Jego ostatnia wersja N47 V12 o pojemności 6,6-litra pojawiła się w 2008 roku i trafiła do piątej generacji flagowego okrętu 760i/760Li. To pierwsza turbodoładowana dwunastocylindrowa jednostka, która generuje 536 KM, zapewniając ogromnej limuzynie osiągi godne auta sportowego.
Największą moc jednostka oferuje w modelu M760i xDrive, generując 601 KM, dostępnych w zakresie od 5500 do 6000 RPM. Pozwala to ważącej 2,8 tony limuzynie, pierwszą setkę osiągnąć już po zaledwie 3,6 sekundy.

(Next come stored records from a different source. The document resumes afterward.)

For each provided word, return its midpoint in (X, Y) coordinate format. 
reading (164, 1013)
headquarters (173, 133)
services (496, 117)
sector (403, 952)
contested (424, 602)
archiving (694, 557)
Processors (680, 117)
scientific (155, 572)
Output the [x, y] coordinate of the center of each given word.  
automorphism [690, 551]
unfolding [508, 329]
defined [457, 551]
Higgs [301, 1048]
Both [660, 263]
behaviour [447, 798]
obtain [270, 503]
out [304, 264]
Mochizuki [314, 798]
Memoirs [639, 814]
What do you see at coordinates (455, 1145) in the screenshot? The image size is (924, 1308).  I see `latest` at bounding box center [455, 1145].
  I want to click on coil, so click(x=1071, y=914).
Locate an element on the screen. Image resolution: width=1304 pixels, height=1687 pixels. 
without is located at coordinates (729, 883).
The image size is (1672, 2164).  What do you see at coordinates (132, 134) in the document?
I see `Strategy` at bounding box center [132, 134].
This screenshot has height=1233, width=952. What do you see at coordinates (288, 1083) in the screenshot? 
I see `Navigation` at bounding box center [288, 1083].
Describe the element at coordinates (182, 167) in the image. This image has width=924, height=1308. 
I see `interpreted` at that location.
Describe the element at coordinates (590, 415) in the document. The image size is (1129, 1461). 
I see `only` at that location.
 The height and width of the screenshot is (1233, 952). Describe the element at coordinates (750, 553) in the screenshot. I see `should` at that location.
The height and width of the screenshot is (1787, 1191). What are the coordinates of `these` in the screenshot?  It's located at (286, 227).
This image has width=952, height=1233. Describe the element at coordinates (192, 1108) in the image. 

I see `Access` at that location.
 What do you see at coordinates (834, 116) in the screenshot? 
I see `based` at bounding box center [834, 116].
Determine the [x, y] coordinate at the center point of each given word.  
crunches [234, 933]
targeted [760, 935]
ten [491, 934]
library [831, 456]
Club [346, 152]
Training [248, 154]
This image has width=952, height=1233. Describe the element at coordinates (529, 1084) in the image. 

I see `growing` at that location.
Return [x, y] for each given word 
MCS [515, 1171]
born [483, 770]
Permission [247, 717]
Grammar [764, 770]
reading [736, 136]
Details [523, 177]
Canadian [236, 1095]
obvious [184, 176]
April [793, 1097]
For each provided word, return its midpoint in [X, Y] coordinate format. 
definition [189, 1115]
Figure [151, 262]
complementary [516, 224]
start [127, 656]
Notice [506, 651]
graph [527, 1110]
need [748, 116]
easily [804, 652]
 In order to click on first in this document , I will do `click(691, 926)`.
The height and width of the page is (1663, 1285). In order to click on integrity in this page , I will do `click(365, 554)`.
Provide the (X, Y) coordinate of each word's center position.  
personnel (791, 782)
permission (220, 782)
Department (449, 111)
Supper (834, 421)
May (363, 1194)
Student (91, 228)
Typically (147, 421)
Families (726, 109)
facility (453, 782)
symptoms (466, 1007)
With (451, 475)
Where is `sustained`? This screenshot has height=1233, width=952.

BMW ogłosiło, że pożegnanie z tą jednostką nastąpi w czerwcu bieżącego roku. Firma wówczas wyprodukuje ostatnie 12 egzemplarzy tego silnika, które trafią pod maskę limitowanej edycji M760i xDrive. Auto zostanie oczywiście odpowiednio ozdobione, aby potencjalny klient od razu wiedział, że jest to pożegnanie z tym silnikiem. Na konsoli środkowej, pokrywie silnika oraz progach drzwi pojawią się więc specjalne plakietki THE FINAL V12. Potencjalni nabywcy będą też mogli wybierać z palety lakierów BMW Individual oraz wielu odcieni tapicerki ze skóry Full Merino.
Wszystkie egzemplarze limitowanej edycji trafią wyłącznie na rynek amerykański, zaś aby stać się właścicielem jednego z nich, trzeba przygotować 200 tys. dolarów.